Inggarwati dan Kaudin (2010) meneliti tentang persepsi etis pelaku akuntansi terhadap praktik manajemen laba berdasarkan profesi akuntansi dan gender. Sampel berjumlah 156 orang yang terdiri dari praktisi akuntansi serta para akademisi yang diambil dari perguruan tinggi di Jawa Tengah. Metode pengumpulan sampel dalam penelitian adalah covenience sampling. Teknik analisis menggunakan uji Mann-Whitney. Hasilnya akademisi memandang manajemen laba lebih etis dibanding praktisi. Praktisi akuntansi lebih bisa menerima manajemen laba melalui manipulasi keputusan operasi daripada melalui manipulasi akuntansi.
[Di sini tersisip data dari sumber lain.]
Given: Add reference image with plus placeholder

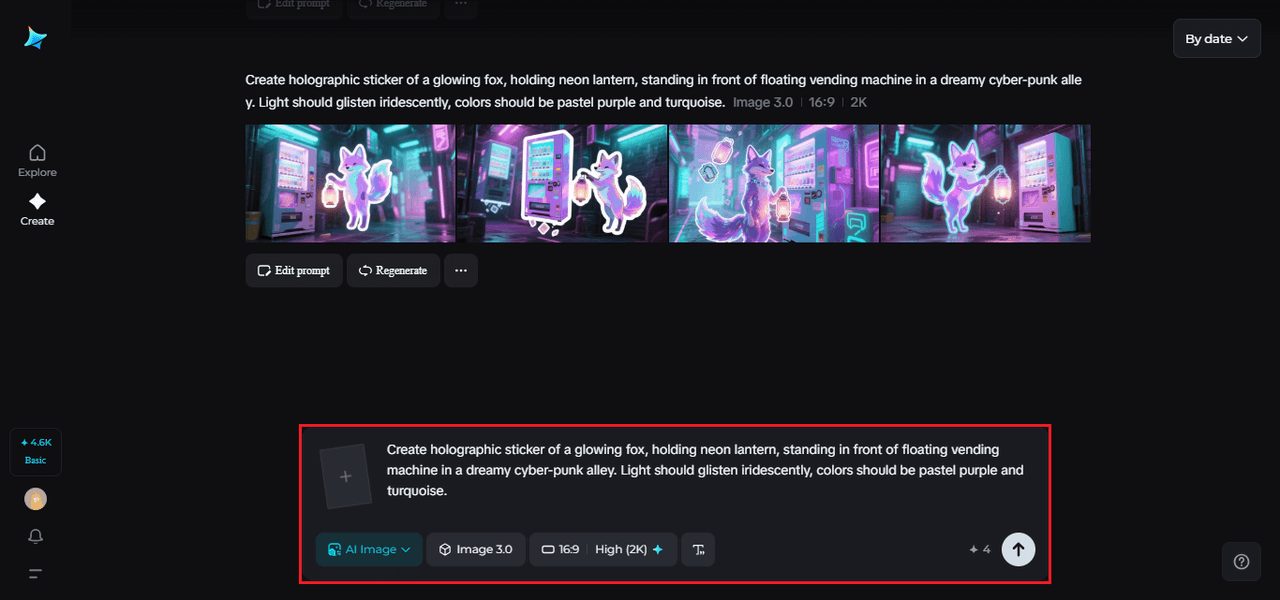Looking at the screenshot, I should click(x=346, y=476).
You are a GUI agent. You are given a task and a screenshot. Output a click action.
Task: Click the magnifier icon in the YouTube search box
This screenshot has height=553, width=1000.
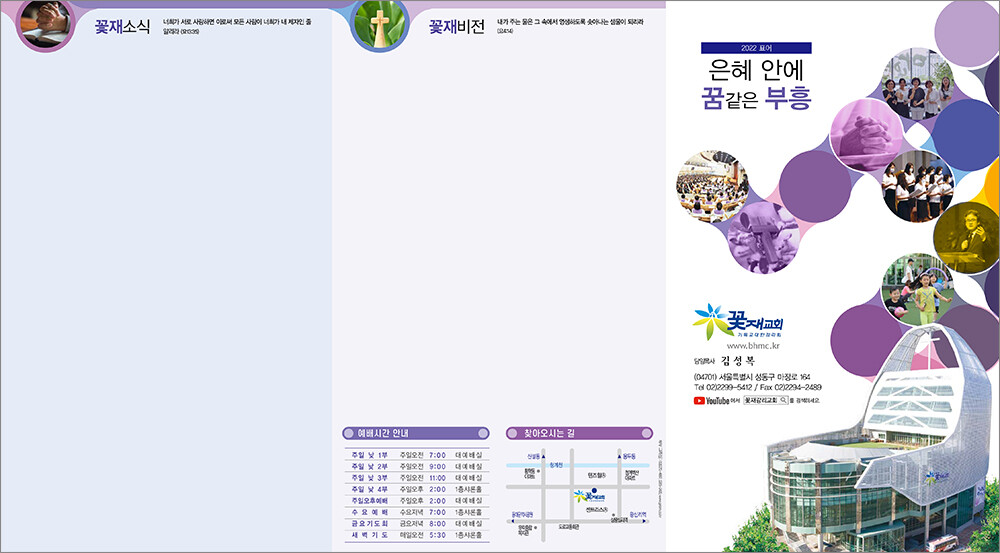point(783,400)
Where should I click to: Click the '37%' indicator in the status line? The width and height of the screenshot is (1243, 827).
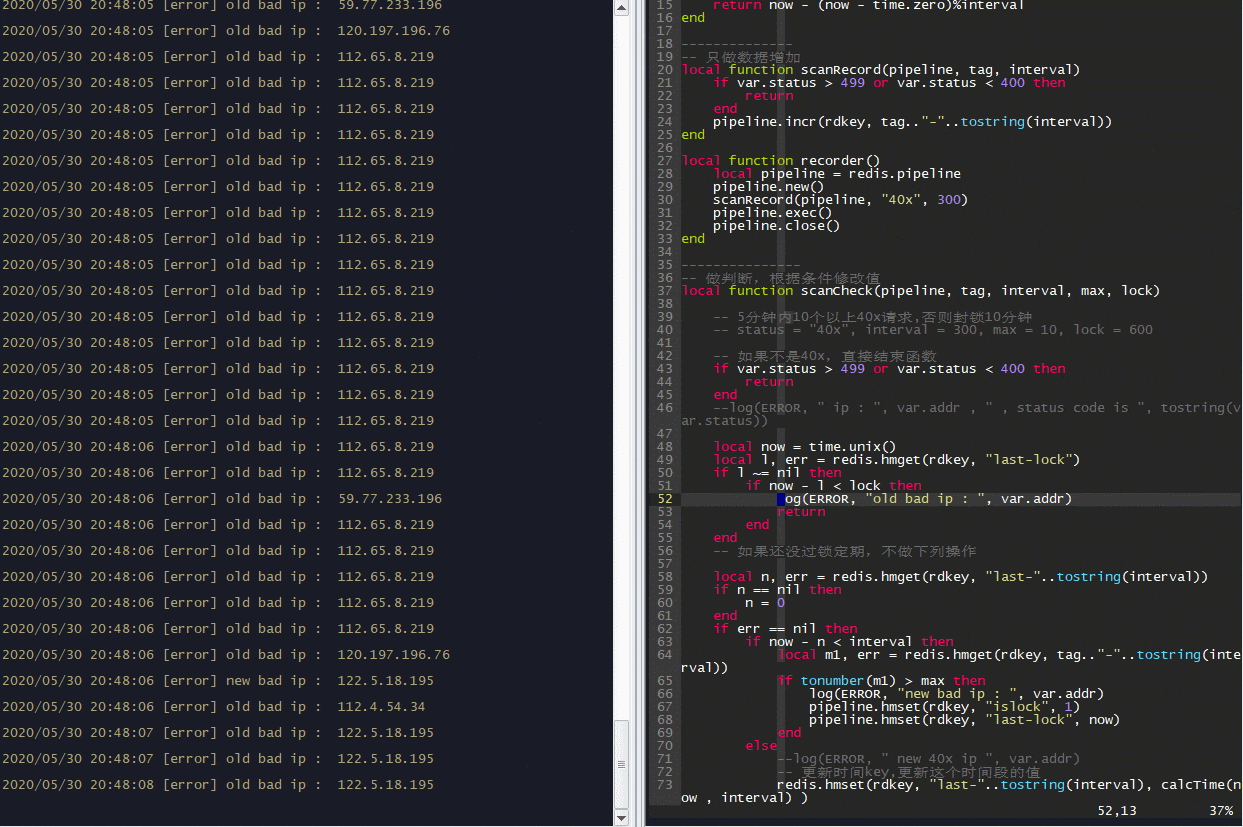(x=1221, y=811)
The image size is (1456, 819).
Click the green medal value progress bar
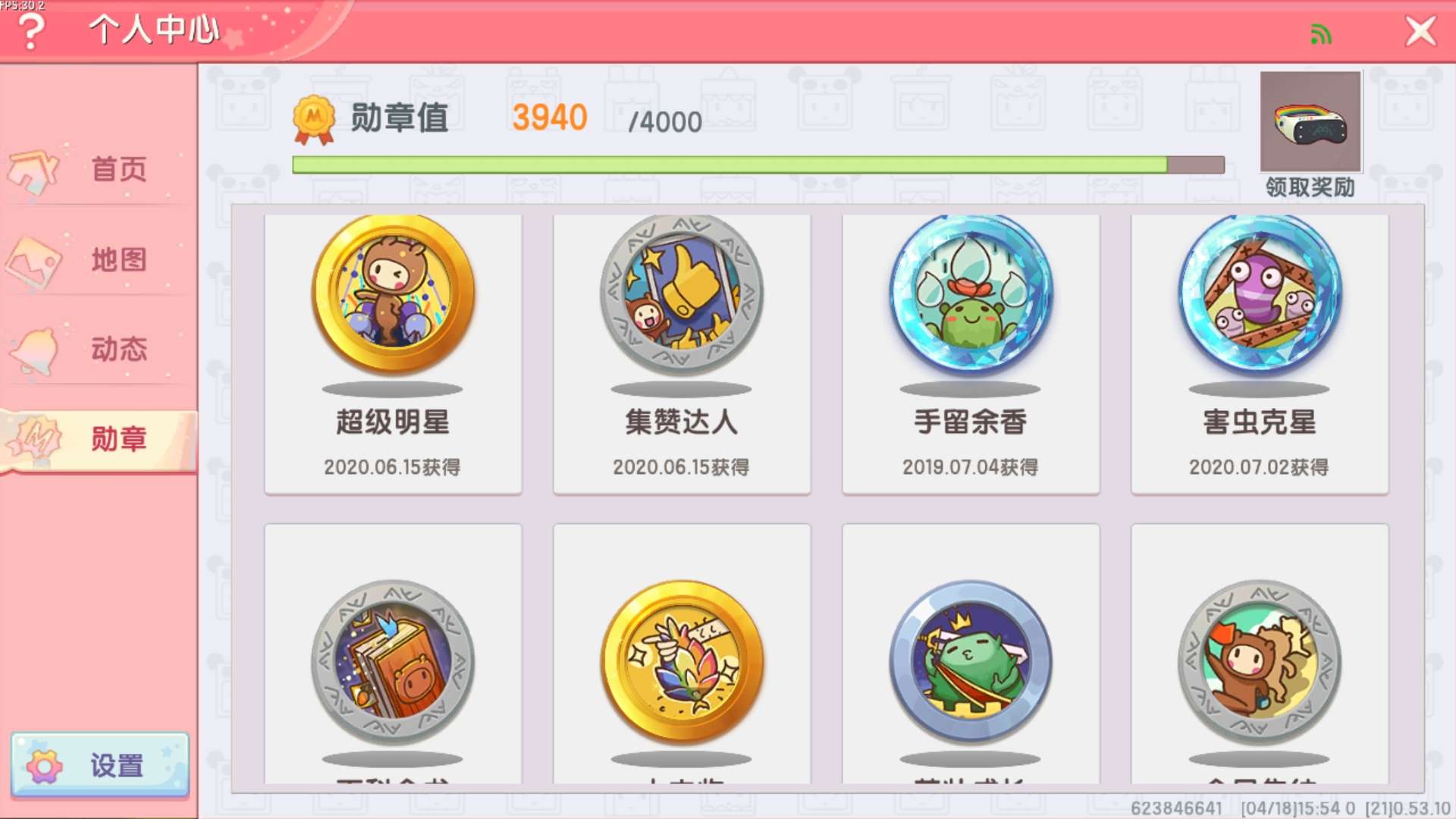click(758, 165)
Dari sisi gender, tidak ditemukan perbedaan yang nyata antara persepsi etis pelaku akuntansi perempuan dan laki-laki. Hasil yang sama juga ditemukan pada pembedaan gender pada kelompok mahasiswa dan kelompok yang sudah bekerja.

Muatan etika dalam pengajaran akuntansi keuangan dan dampaknya terhadap persepsi etika mahasiswa diteliti oleh Utami dan Indriawati (2006). Sampel penelitian eksperimen ini adalah mahasiswa yang sedang menempuh mata kuliah akuntansi keuangan menengah di Fakultas Ekonomi Universitas Mercu Buana. Jumlah sampel yang diteliti sebanyak 29 kelompok eksperimen dan 31

26

kelompok kontrol. Teknik analisis yang digunakan yaitu Two Way Anova. Hasilnya adalah muatan etika tidak berpengaruh terhadap persepsi etika, Interaksi muatan etika dan prestasi mahasiswa berpengaruh signifikan terhadap persepsi etika, dan pemberian muatan etika yang diintegrasikan dalam kurikulum dapat meningkatkan sensitivitas mahasiswa terhadap isu-isu etika.

Yulaika (2011) meneliti persepsi etis pelaku bisnis dan mahasiswa akuntansi terhadap praktik manajemen laba dengan teknik analisis Mann-Whitney. Metode pengumpulan sampel dalam penelitian ini adalah survei. Sampel penelitian adalah pelaku bisnis dan mahasiswa akuntansi. Hasil penelitian menunjukkan bahwa terdapat perbedaan yang signifikan antara persepsi pelaku bisnis dan mahasiswa akuntansi terhadap manajemen laba. Mahasiswa akuntansi memiliki kecenderungan tidak dapat menerima praktik manajemen laba dari segi etika dibandingkan pelaku bisnis.

Penelitian mengenai sosialisasi kode etik profesi menyangkut manajemen laba pada mahasiswa akuntansi di salah satu Universitas di Amerika dilakukan oleh Clikeman dan Henning (2000). Penelitian tersebut menyimpulkan bahwa mahasiswa akuntansi lebih tidak menyetujui manajemen laba pada tahun-tahun akhir kuliah mereka dibandingkan tahun-tahun awal. Ringkasan hasil penelitian sebelumnya disajikan pada Lampiran 1.